A Bradley University study has shown that the majority of women and teenage girls looking at these magazines feel worst about themselves afterwards.
Sadly, there is an enormous industry built on fostering self-hate in girls and women. We are continually told that we need to change ourselves. This industry creates and profits from our self-dislike.
For example, fashion magazines use slender models and present them as plus size. This should not only piss off women. Any man on the planet who has had to reassure his perfectly healthy and proportioned woman she’s not fat because fashion magazines perpetuate this idea in her head that she’s plus size should also be taking offence.
Maybe it’s because I studied history in school, but corset was a fashion trend that killed women. Why are we bringing them back? Shouldn’t we know better?!
The act of donning a waist trainer / corset because they squeeze the organs inside your body like you squeeze toothpaste from the tube. This means it can cause internal bleeding. Is beauty more important than health? Is it worth causing internal damage?
They also had deformed babies, or couldn’t carry them to term because their organs got all malformed. Waist trainers are just stupidly dangerous. For me the most discouraging part of this story is that history is repeating once again. As a society, we haven’t learned from our mistakes. This is truly depressing.
I’m posting this in January because numerous people make New Year’s resolution to lose weight or shape up. Most of us do so for the wrong reasons.
Beauty comes in all shapes, sizes and colour. This is why representation is so important. We need to see a greater variety of beautiful women and men.
Don’t let society label you.
Everyone going around judging people on their weight using the “it’s not healthy for you” argument unless you are that person’s doctor, you don’t know nothing about that person’s health and well-being. Being fat or thin isn’t an indicator for being unhealthy or assurance of good health either. Even if a person is fat and unhealthy, they still deserve to be treated with the same level of decency as anyone else, healthy or otherwise. They are still human beings with thoughts and feelings. Respect shouldn’t be elitist.
“You can judge my body all you want, but at the end of the day it’s MY body.I love it & I’m comfortable in my skin.” – Simone Biles, Olympic Champion
My parents raised me to be respectful of others, not to judge and to keep quiet if you don’t have anything good to say. It seems that more and more individuals think that it’s perfectly acceptable to criticise others freely and openly. A woman like Simone Biles has achieved more than most of us have and her accomplishments apparently mean nothing to certain people unless she is also their kind of “pretty”.

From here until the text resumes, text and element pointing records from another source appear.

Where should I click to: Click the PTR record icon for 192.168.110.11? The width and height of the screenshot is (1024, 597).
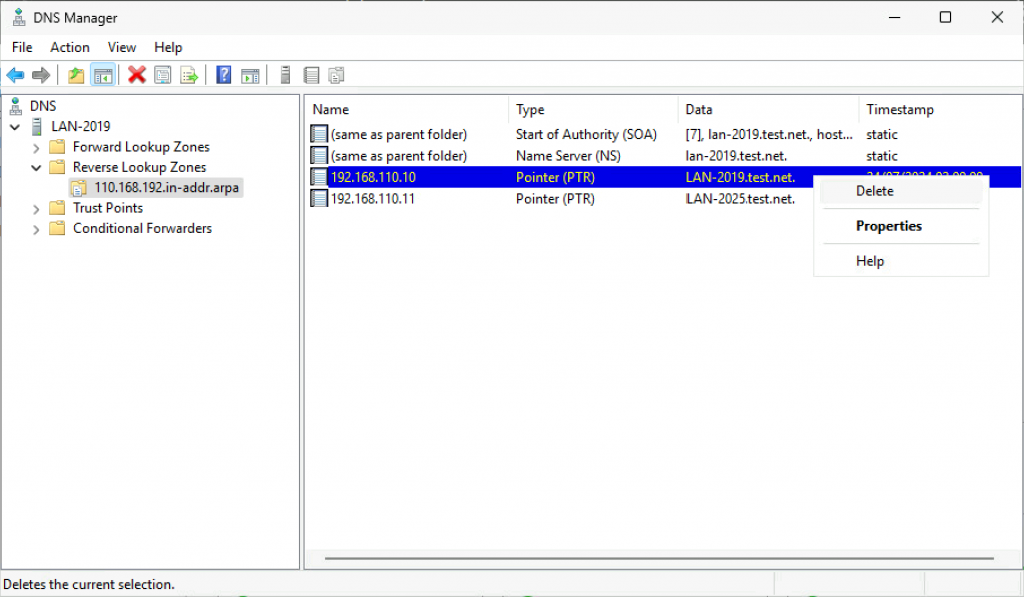[318, 198]
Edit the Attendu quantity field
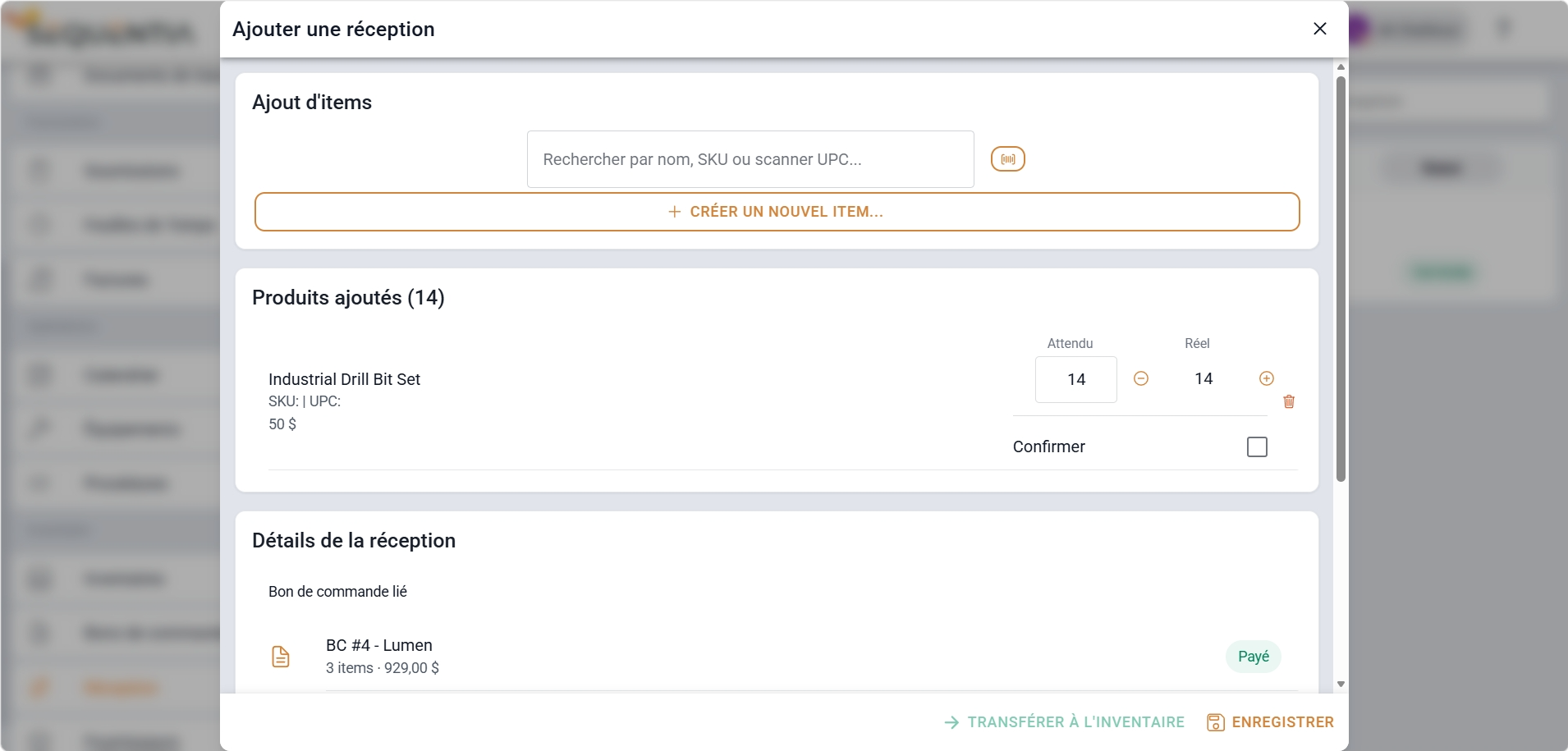The height and width of the screenshot is (751, 1568). click(1075, 379)
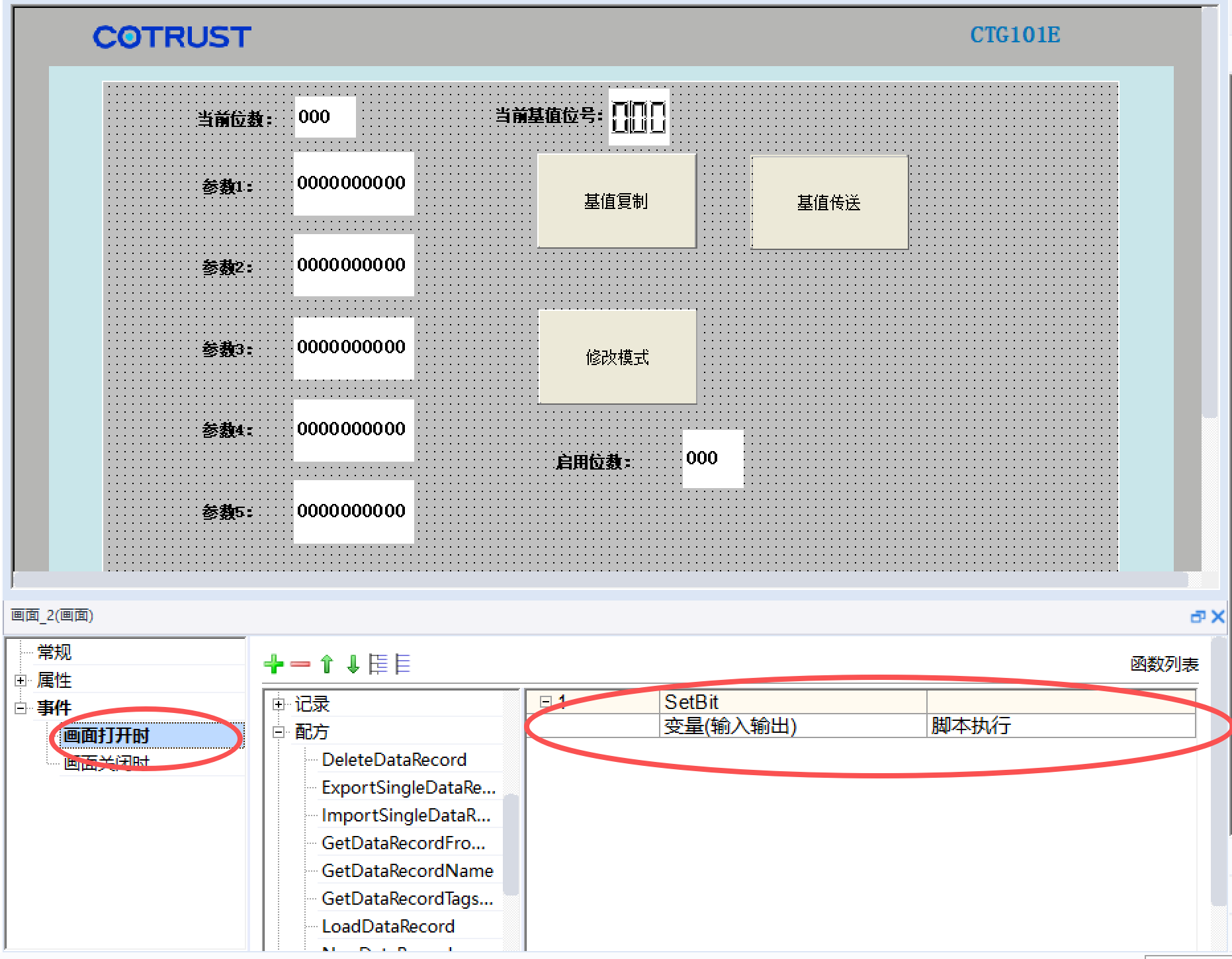Screen dimensions: 1232x959
Task: Click the 参数1 value input field
Action: tap(353, 183)
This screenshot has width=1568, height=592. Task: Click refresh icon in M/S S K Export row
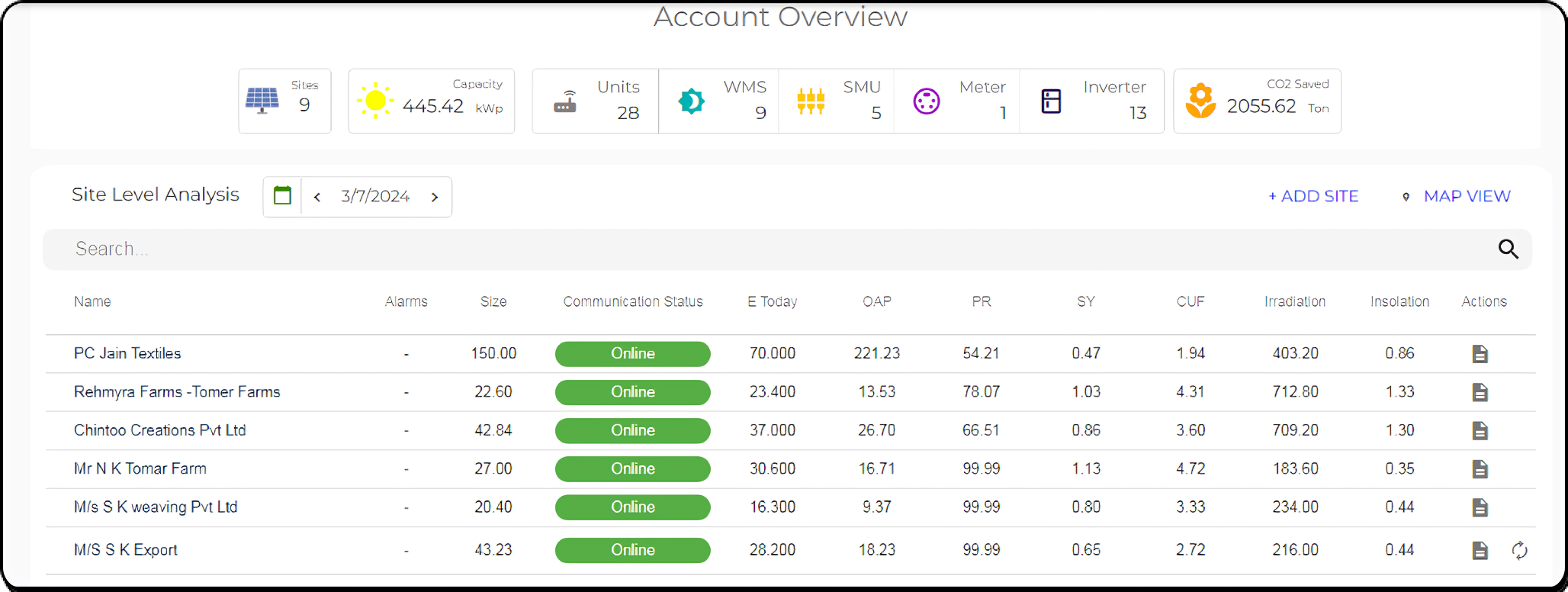click(1519, 551)

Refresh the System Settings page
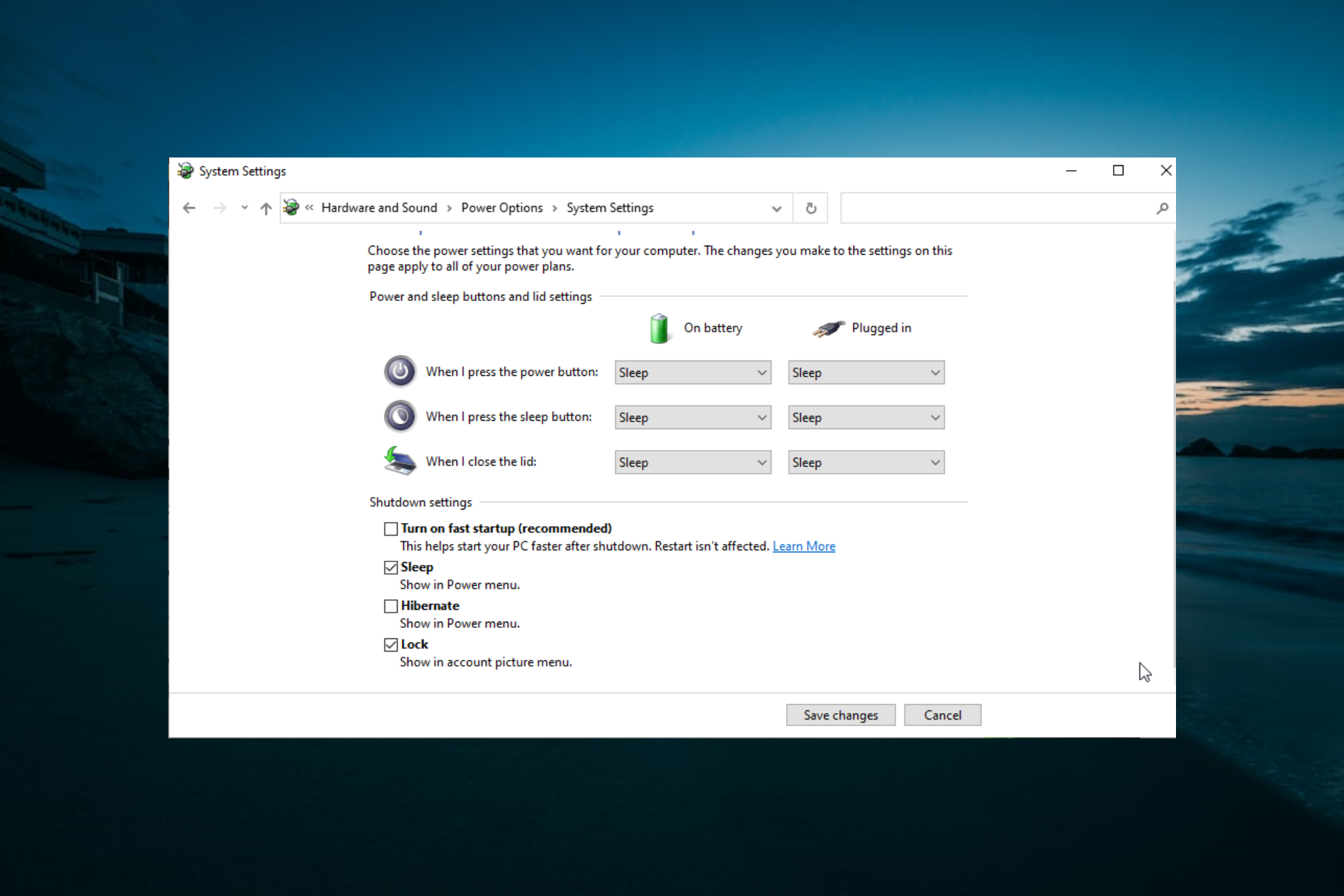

I saw my mother struggle with body acceptance all of her life. I struggled with it for a long time and I want to make sure that my kids grow up feeling positive about their bodies. Let us remember that children are listening to all of the post-holiday fat talks and absorbing our body hating moments.
I want us to stop punishing ourselves for a body that doesn’t look like the ones we are told we should have.
I remember shopping with a friend who is on the opposite scale as me and we both hated walking into clothing boutique because neither of us could find clothes that fit properly. It was then that I realise that much of the industry is built around one body shape and we are all trying to fit the mould, instead of fashion companies doing their jobs and creating clothes for every shape and size. In fact, fashion, beauty and diet industries make billions off physical insecurities.